E proprio nelle Marche, già martoriate dalla crisi dell’artigianato e dal terremoto, sono partiti i dubbi sulla “validità formale” di tantissimi pignoramenti, soprattutto quelli firmati digitalmente in automatico dal sistema informatico: fanno parte di questa casistica le tante cartelle notificate ai morti, che non prevedono una verifica da parte del dirigente e che portano la società di riscossione a rispondere con muri di gomma e rimpalli di competenza. “Migliaia di atti che partono in tutta Italia privi di una vera firma e di un controllo umano” sottolinea Tosoni.
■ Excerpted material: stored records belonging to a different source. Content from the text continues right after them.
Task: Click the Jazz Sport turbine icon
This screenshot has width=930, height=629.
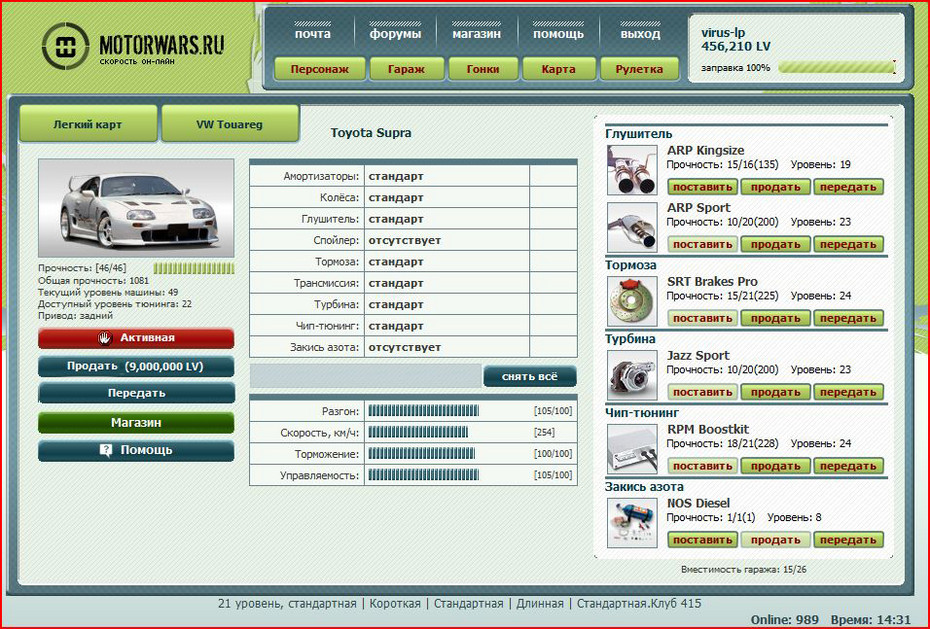Action: (632, 375)
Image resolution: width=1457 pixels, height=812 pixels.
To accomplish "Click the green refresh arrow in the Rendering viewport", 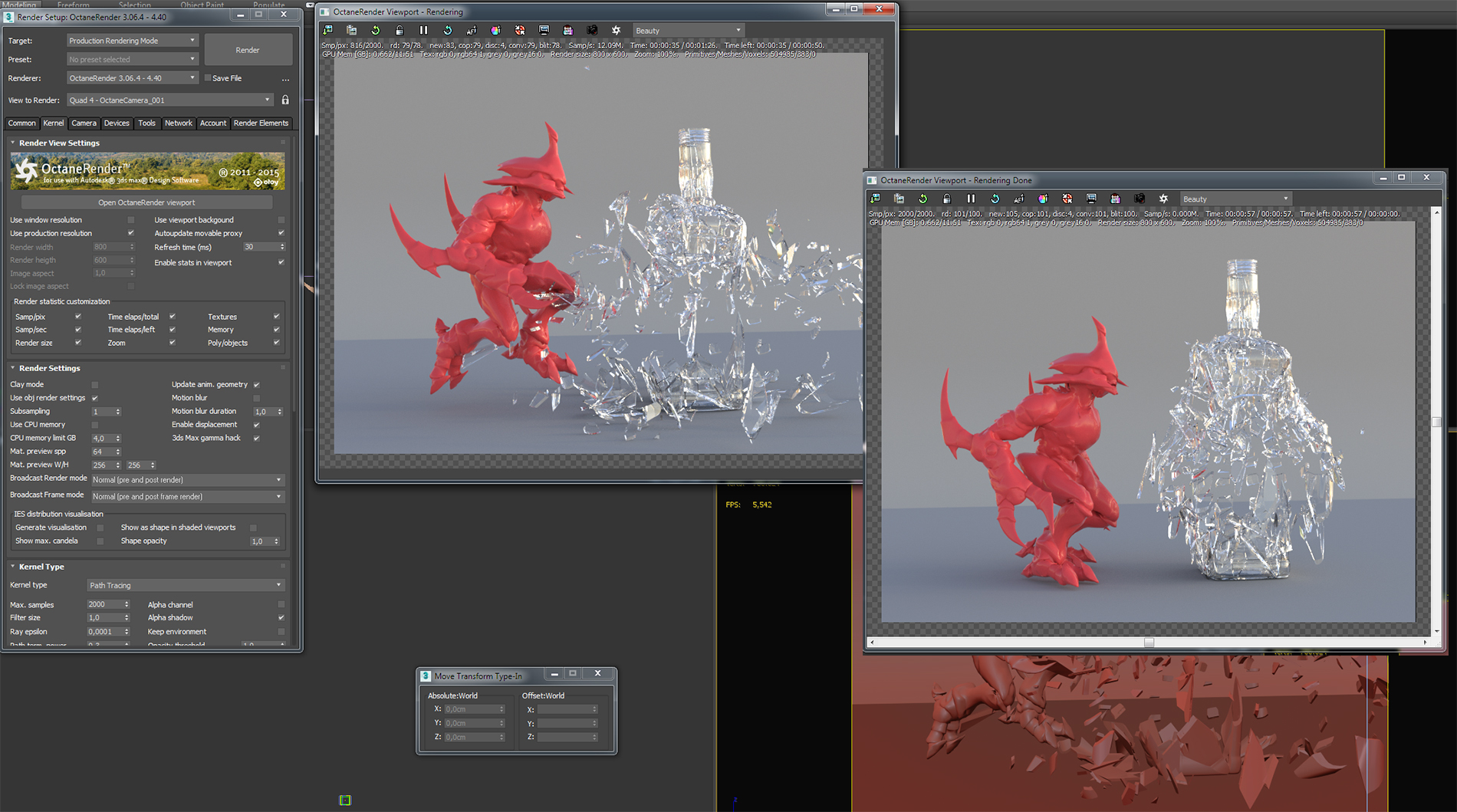I will (376, 31).
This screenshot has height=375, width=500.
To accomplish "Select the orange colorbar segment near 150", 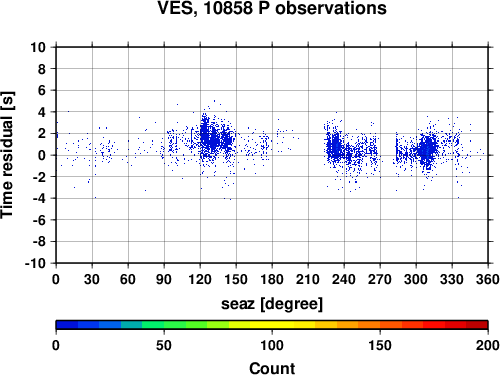I will pyautogui.click(x=369, y=325).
Ma la botta estiva, quella di agosto, riguarda i conti bloccati a qualche milione d’italiani (si mormora quattro milioni, ma vige la privacy dell’Agenzia delle Entrate) a cui viene così impedito d’effettuare i pagamenti degli F24 (come da obblighi di legge): si tratta di gente che non potrà mettersi in regola, e la cui situazione s’aggraverà fino all’irrisolvibile, al fallimento delle loro piccole imprese. Le banche stanno anche consigliando i familiari di non aiutare con bonifici i parenti in difficoltà, perché per la banca e l’Agenzia delle Entrate l’operazione verrebbe considerata un “incasso in nero”, sintomo d’evasione fiscale, con conseguente accertamento.

Ai casi di Asti, di Alghero e delle Marche, s’è aggiunto in queste ore anche quello di Bari. Nel capoluogo pugliese è scoppiato dopo che Comune e Regione hanno chiesto i risarcimenti ai 104 imputati del processo per voto di scambio con i clan: l’Agenzia delle Entrate, con l’occasione di chiedere indietro vitalizi e gettoni agli ex consiglieri Olivieri e Carmen Lorusso, ha pure rimesso in moto le notifiche a tutta la cittadinanza, con il risultato che dovrebbero bloccarsi migliaia di conti corrente in tutta la provincia di Bari.

“La ‘pace fiscale’ − ricorda il deputato astigiano Andrea Giaccone − è un provvedimento che mira a correggere le criticità, la possibilità di rateizzare per un periodo più lungo, e con rate fisse e certe, rappresenta una misura di buonsenso”. Ma perché la rottamazione non ha funzionato? “Le persone che avevano provato a pagare non ce l’hanno fatta − ha spiegato due mesi fa Vincenzo Tagliareni (vicepresidente di Federcontribuenti) −. Chi aveva un debito da 100 mila euro ne doveva pagare solo 60 mila ma la rata era da 6 mila euro: impensabile per i tanti pensionati o commercianti che hanno pendenze con il fisco”.

Analizzando il meccanismo, emerge che per la metà si tratta di atti prescritti, sanzioni datate ma triplicate dopo decenni per aggiunta di more, interessi e spese legali varie: e sono questi ultimi gli atti più pericolosi, che permettono alle banche di bloccare i conti ed agli enti di pignorare ogni bene registrato del cittadino. La notizia di probabili affari in Italia dopo la parentesi estiva ha già raggiunto società d’affari ed immobiliari olandesi ed inglesi: probabilmente l’Italia del 2026 assomiglierà sempre più alla Grecia, meno artigianato e più turismo, meno imprese tricolori e tanti camerieri con chitarra e mandolino.